### Required action
Among the lines of the material below, count those holding "Follow". Report the number by itself.

### Given data
-- -- --

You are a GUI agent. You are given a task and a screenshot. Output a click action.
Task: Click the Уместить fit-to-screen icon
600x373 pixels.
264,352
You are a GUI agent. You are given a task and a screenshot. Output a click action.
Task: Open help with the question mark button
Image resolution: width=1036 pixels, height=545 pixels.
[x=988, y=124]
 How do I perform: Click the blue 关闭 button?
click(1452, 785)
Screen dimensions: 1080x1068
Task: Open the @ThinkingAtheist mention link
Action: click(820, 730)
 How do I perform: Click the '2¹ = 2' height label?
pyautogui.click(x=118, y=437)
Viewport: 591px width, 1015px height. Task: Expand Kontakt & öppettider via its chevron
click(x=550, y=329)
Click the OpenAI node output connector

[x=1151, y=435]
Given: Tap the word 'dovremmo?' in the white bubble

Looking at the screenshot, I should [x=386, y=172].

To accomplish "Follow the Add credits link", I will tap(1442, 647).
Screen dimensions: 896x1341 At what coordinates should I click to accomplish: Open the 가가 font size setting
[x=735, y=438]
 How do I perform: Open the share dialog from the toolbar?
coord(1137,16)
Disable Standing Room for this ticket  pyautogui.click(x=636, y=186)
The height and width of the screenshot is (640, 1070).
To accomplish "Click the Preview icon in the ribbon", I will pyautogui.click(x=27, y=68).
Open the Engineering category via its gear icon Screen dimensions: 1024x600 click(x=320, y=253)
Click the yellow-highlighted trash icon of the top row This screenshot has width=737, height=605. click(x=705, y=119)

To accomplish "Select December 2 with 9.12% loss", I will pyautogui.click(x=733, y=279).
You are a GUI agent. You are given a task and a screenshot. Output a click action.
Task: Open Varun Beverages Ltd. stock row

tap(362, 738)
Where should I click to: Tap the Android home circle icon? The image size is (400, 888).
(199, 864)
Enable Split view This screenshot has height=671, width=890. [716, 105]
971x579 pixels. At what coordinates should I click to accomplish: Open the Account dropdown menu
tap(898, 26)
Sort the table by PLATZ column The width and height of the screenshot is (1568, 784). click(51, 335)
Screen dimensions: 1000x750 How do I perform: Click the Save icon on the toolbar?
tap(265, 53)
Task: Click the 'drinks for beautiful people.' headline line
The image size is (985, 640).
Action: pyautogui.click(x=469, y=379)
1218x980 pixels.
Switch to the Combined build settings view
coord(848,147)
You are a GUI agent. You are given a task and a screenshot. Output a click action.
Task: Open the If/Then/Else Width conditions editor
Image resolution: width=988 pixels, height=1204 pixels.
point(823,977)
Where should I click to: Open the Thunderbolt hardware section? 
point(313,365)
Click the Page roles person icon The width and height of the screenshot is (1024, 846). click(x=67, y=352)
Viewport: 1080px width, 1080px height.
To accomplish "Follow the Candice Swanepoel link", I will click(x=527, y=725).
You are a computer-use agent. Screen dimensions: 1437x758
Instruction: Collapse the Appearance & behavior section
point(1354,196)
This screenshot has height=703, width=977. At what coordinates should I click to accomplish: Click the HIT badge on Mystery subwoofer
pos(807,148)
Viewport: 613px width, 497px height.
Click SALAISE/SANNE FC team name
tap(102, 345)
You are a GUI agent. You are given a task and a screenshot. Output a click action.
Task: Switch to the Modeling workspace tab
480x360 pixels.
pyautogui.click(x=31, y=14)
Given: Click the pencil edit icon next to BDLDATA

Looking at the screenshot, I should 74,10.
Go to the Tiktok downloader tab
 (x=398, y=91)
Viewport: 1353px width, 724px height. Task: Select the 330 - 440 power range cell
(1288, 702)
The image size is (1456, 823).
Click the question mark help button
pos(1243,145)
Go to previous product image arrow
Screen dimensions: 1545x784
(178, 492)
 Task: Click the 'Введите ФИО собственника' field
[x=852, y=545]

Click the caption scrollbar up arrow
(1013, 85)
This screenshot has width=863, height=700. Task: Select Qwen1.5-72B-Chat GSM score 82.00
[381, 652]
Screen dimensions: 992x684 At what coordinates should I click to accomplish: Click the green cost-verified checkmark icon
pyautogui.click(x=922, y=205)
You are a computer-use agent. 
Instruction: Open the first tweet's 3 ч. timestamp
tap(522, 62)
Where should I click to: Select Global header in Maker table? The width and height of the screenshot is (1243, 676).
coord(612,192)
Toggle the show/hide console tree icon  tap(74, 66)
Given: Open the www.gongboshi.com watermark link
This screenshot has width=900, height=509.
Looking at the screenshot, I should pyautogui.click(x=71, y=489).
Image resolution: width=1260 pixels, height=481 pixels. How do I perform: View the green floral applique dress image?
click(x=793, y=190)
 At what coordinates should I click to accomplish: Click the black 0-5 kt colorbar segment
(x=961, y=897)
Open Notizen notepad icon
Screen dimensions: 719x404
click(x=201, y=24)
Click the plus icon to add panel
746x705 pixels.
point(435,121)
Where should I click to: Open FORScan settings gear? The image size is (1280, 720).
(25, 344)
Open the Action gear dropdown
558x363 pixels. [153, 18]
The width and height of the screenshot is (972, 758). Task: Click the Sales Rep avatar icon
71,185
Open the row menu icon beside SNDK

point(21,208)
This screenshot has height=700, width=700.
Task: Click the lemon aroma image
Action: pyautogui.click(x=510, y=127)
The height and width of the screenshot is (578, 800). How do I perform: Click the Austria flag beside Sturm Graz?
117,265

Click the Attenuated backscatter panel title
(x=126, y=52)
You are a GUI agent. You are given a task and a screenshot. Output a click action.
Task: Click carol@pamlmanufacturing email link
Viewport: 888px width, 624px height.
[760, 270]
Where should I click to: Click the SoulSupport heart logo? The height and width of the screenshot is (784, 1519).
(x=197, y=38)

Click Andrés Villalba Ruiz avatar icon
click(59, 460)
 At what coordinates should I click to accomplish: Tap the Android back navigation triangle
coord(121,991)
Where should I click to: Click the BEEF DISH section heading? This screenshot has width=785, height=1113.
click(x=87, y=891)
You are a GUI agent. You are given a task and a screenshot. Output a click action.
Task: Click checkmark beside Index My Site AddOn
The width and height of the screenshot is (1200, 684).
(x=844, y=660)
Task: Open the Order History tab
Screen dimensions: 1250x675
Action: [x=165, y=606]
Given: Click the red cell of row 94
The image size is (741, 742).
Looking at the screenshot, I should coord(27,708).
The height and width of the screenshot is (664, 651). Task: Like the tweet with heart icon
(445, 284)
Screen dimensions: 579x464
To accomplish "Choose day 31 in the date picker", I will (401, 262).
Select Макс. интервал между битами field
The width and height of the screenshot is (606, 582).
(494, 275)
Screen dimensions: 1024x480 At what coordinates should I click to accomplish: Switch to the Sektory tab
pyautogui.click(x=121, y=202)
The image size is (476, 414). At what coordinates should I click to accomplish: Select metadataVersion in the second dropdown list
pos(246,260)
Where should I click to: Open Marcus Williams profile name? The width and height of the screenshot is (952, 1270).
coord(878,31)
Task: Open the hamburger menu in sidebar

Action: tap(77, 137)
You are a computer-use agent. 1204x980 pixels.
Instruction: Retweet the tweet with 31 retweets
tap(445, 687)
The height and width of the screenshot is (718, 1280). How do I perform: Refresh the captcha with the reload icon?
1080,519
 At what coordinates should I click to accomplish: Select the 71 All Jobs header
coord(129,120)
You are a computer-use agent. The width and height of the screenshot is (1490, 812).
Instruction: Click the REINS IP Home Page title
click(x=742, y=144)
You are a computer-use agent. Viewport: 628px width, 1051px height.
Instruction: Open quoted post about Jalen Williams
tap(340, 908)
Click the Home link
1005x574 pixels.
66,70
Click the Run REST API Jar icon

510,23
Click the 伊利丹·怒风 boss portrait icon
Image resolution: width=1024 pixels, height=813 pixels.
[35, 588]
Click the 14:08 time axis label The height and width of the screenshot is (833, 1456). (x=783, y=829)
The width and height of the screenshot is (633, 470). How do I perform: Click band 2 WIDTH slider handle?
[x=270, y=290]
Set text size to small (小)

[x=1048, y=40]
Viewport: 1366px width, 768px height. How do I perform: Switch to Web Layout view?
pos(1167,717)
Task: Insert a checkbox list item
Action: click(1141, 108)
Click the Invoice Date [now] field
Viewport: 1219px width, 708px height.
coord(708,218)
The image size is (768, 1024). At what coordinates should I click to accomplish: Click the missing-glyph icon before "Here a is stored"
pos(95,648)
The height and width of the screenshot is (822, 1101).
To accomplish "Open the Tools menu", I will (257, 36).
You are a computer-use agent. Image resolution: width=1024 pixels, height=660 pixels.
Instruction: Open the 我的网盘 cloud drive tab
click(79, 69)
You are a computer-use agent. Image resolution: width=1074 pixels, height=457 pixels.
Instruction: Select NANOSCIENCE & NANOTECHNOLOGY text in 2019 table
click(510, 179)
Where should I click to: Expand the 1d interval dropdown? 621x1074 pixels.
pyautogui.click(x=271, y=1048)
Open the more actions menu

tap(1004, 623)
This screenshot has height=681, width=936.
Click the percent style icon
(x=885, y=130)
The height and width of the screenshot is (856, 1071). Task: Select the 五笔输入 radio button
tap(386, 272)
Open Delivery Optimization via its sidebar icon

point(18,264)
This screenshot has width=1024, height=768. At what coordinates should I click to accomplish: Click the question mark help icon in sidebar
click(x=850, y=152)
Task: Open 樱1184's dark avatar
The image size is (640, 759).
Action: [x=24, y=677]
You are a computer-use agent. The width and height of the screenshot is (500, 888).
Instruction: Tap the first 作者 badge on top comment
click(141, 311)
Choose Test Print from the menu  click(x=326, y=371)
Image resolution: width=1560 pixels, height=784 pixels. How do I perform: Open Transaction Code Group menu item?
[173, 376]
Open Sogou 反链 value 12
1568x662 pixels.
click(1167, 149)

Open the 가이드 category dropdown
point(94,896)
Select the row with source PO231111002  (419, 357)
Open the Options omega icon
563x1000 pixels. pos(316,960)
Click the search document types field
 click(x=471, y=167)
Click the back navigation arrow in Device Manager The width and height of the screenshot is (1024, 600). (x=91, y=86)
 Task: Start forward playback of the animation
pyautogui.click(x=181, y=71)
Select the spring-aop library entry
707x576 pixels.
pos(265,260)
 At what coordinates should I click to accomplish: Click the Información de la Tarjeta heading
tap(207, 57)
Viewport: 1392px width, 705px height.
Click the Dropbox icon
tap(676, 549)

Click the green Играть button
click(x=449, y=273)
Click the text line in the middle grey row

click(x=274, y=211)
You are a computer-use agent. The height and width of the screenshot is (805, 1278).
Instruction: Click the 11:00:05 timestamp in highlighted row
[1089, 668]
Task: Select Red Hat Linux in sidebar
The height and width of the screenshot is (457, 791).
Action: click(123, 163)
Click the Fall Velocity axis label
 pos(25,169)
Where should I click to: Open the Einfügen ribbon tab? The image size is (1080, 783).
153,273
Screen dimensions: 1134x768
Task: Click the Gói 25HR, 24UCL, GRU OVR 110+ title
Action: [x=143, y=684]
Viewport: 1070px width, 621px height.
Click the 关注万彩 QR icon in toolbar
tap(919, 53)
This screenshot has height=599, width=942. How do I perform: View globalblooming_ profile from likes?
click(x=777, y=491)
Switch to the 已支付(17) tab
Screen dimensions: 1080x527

-- -- --

### Answer space
2